COMPITO A
Stabilisci se ciascuna affermazione concorda con il testo sulla deportazione a Flossenbürg, rispondendo sì o no e citando tra virgolette le parole del testo che lo decidono: (i) i prigionieri politici deportati da Bolzano a Flossenbürg il 5 settembre del ’44 erano 432; (ii) dei 17 siciliani si conoscono ormai molti dettagli oltre al nome; (iii) Italo Tibaldi censì 123 trasporti di prigionieri politici dall’Italia verso la Germania.
COMPITO B
Continua il testo sulla deportazione a Flossenbürg, cominciando subito dopo la sua ultima frase.

ESTRATTO FORNITO
⁂
Tra i 432 prigionieri politici, deportati da Bolzano a Flossenbürg il 5 settembre del ’44, 17 erano siciliani. Sebbene di ciascuno di loro, a parte il nome, si sappia ancora ben poco, conoscere le drammatiche vicende vissute nel lager nei loro ultimi anni e le storie dei compagni con cui hanno condiviso quella terribile sorte, può contribuire a custodirne la memoria. Se non altro in quanto deportati politici, cioè uomini che si opposero al nazifascismo con grande coraggio, nella piena consapevolezza del rischio che quella scelta avrebbe comportato. Solo per questo, andare alla ricerca della loro identità costituisce già un meritato riscatto dalle prepotenze e sevizie subite.
In prossimità dell’80esimo anniversario di quella data, si torna a parlare del convoglio che condusse un cospicuo numero di prigionieri politici italiani al campo di concentramento di Flossenbürg: il Trasporto numero 81, secondo l’ordine attribuito da un superstite, Italo Tibaldi. Egli, uno dei pochi che fecero miracolosamente ritorno a casa, dedicò il resto della sua vita alla ricerca e alla ricostruzione storica dei trasporti di prigionieri oppositori politici, effettuati dall’Italia verso la Germania tra il 1943 e il 1945, censendone ben 123.
⁂
ELENCO DEI DATI
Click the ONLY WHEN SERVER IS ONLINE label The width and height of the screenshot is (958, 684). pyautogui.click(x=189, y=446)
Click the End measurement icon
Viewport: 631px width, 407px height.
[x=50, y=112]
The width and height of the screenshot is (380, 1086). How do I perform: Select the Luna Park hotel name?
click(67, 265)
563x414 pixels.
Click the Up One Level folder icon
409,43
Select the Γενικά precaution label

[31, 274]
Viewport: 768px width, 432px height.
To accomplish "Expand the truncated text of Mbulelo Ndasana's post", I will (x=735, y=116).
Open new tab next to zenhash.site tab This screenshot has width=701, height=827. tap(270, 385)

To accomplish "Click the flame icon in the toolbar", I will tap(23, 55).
⁂
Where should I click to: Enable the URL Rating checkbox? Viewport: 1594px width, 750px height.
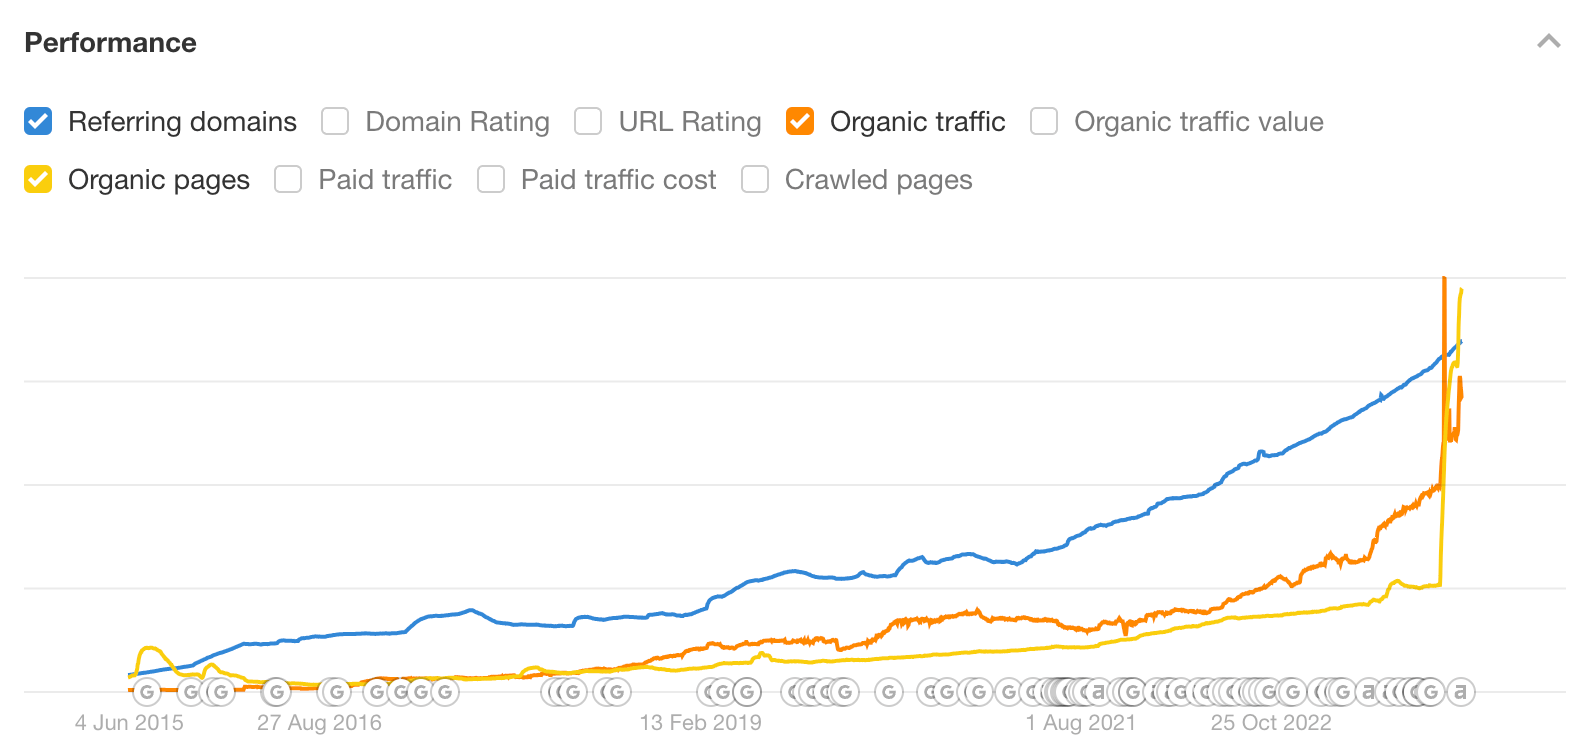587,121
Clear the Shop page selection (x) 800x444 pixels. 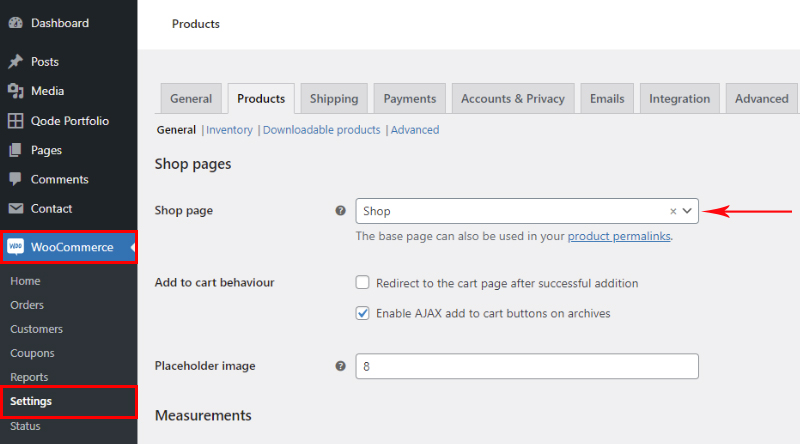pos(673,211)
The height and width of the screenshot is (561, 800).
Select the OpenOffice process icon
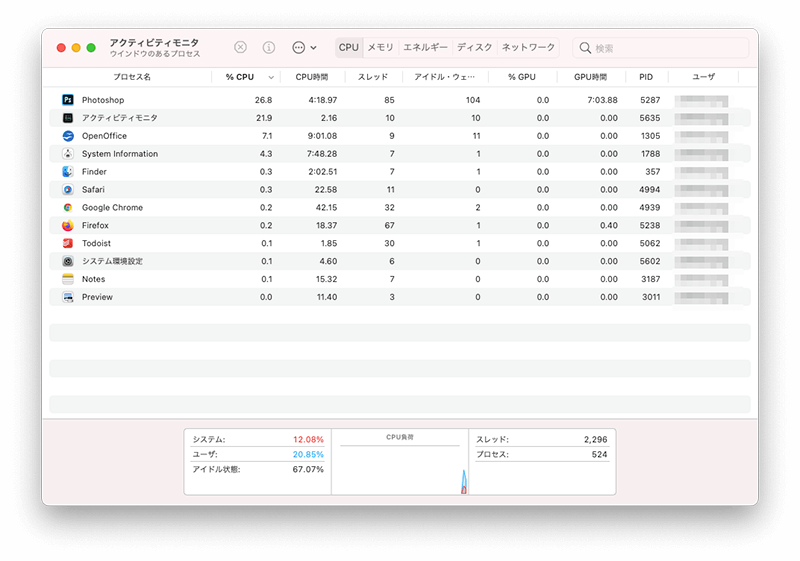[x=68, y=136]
⁂
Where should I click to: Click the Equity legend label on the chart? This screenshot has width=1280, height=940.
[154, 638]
⁂
SOLUZIONE A
(i) Sì: «Tra i 432 prigionieri politici, deportati da Bolzano a Flossenbürg il 5 settembre del ’44».
(ii) No: «Sebbene di ciascuno di loro, a parte il nome, si sappia ancora ben poco».
(iii) Sì: «effettuati dall’Italia verso la Germania tra il 1943 e il 1945, censendone ben 123».

SOLUZIONE B
Ebbene, cosa hanno ancora da raccontarci le vite di quei 432 uomini, di varia provenienza ed età, che in situazioni e maniere diverse si erano opposti al regime nazifascista? Cosa è successo a ciascuno di loro dopo aver apposto la firma sul registro d’ingresso del campo di Flossenbürg, marchiati con un numero e contrassegnati da un triangolo rosso dalle iniziali IT, cucito addosso?
Da quel momento ciascun prigioniero avrebbe perso per sempre la propria identità insieme alla dignità, perché costretto ad un processo di annientamento fatto di fatiche degradanti e disumane.
Non avremmo più avuto notizia della maggior parte di loro, se quei pochi sopravvissuti, al loro ritorno, non ce ne avessero dato testimonianza. Difatti, dopo un certo periodo di silenzio, si deve a loro il racconto di quelle drammatiche esperienze, vissute sulla propria pelle e le informazioni sui compagni di sventura, affinché fosse nota a tutti quella terribile realtà, che nel dopoguerra si tentava di far cadere nell’oblio generale.
Sono diverse oggi le pubblicazioni e le testimonianze sulla vita e gli orrori subiti dagli ebrei nei campi di concentramento e di sterminio nazisti.
Poche tuttavia le ricerche come quelle che alcuni anni fa hanno prodotto una mostra: “In treno con Teresio: i deportati del trasporto 81”, promossa dall’ANED (Associazione nazionale Ex Deportati) e realizzata da Maria Antonietta Arrigoni e Marco Savini.
In essa, mettendo in risalto documenti, disegni e schede biografiche, è stato restituito a molti di quei prigionieri politici, un volto con la propria storia di vita, alcune delle quali esemplari.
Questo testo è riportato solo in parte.